(本文抜粋)
━━━━━━━━
東京ヴァーチャルサーキット

 その名前だけ聞くと、仮想的もしくは擬似的なレース体験ができるのは想像し易いけれど、少し変わったインドア・サーキットがお台場あたりにありそうな印象を持つ方はいないでしょうか? いや、実は私がそうだったのです。ヴァーチャルなわけでリアルではないにしろ、どうヴァーチャルなのか……と。しかし、訪れた場所は赤坂にあるビルの一室。ならば、ドアの向こうにはゲームセンターのような機器がいくつか置かれているのでは? と想像すると、なんとフォーミュラカーが1台、部屋の中央に鎮座しているではありませんか。

 季節は夏(8月)。「それじゃ、また明日ね!」と見送られ、ちょうど帰るところだったのは、まるでジムでトレーニングを終えたばかり(?)という汗が残る高校生の男子。しかし彼はそれなりのレーシングギアを持っていて、何やら本格的な雰囲気を醸し出していました。そう言えば、私もこちらにお邪魔することになった際、レーシングシューズやグローブがあれば持ってきたほうがよいと言われ、持参したのでした。エアコンが効いた部屋でどうしてあんなに汗をかくのだろうか……。
━━━━━━━━
(抜粋データ)
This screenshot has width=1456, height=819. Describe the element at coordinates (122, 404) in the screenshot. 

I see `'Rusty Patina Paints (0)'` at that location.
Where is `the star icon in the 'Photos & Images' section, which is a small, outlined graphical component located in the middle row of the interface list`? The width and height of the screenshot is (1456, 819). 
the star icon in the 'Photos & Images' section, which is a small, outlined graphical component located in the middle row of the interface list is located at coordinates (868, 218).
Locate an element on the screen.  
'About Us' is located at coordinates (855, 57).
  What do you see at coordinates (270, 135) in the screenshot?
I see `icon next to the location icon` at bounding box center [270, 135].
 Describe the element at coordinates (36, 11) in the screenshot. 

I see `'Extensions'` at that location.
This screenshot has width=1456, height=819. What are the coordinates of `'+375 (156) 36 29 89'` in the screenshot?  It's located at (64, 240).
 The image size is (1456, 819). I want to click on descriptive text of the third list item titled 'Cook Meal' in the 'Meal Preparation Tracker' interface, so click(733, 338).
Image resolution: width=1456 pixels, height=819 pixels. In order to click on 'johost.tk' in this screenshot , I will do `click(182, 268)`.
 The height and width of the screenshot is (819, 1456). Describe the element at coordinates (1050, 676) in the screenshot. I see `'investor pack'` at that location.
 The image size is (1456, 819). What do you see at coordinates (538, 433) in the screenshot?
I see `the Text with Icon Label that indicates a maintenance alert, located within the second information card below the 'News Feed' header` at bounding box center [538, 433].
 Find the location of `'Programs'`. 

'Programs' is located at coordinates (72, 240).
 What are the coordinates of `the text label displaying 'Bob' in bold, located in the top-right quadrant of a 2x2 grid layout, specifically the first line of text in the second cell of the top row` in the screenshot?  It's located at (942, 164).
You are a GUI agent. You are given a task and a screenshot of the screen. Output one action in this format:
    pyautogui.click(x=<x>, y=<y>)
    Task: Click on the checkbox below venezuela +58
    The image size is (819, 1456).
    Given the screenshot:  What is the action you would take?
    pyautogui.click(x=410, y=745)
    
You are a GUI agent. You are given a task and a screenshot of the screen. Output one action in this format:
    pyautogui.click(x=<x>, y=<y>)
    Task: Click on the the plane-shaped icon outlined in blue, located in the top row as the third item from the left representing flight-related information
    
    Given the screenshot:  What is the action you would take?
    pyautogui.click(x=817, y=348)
━━━━━━━━
(記述問題 A)
本文抜粋から、「東京ヴァーチャルサーキット」を含む語句で始まり「なに汗をかくのだろうか……。」で終わる部分を、一字一句そのまま書き写してください。
(記述問題 B)
次の(i)〜(iii)は本文抜粋の内容と合っていますか?それぞれ「はい」か「いいえ」で答え、判断の根拠となる本文の語句をそのまま引用してください。
(i) 訪れた場所はお台場にあった。
(ii) 部屋の中央にはフォーミュラカーが1台置かれていた。
(iii) 訪問した季節は冬だった。

(解答全文 A)
東京ヴァーチャルサーキット

 その名前だけ聞くと、仮想的もしくは擬似的なレース体験ができるのは想像し易いけれど、少し変わったインドア・サーキットがお台場あたりにありそうな印象を持つ方はいないでしょうか? いや、実は私がそうだったのです。ヴァーチャルなわけでリアルではないにしろ、どうヴァーチャルなのか……と。しかし、訪れた場所は赤坂にあるビルの一室。ならば、ドアの向こうにはゲームセンターのような機器がいくつか置かれているのでは? と想像すると、なんとフォーミュラカーが1台、部屋の中央に鎮座しているではありませんか。

 季節は夏(8月)。「それじゃ、また明日ね!」と見送られ、ちょうど帰るところだったのは、まるでジムでトレーニングを終えたばかり(?)という汗が残る高校生の男子。しかし彼はそれなりのレーシングギアを持っていて、何やら本格的な雰囲気を醸し出していました。そう言えば、私もこちらにお邪魔することになった際、レーシングシューズやグローブがあれば持ってきたほうがよいと言われ、持参したのでした。エアコンが効いた部屋でどうしてあんなに汗をかくのだろうか……。

(解答全文 B)
(i) いいえ。「しかし、訪れた場所は赤坂にあるビルの一室。」
(ii) はい。「なんとフォーミュラカーが1台、部屋の中央に鎮座しているではありませんか。」
(iii) いいえ。「季節は夏(8月)。」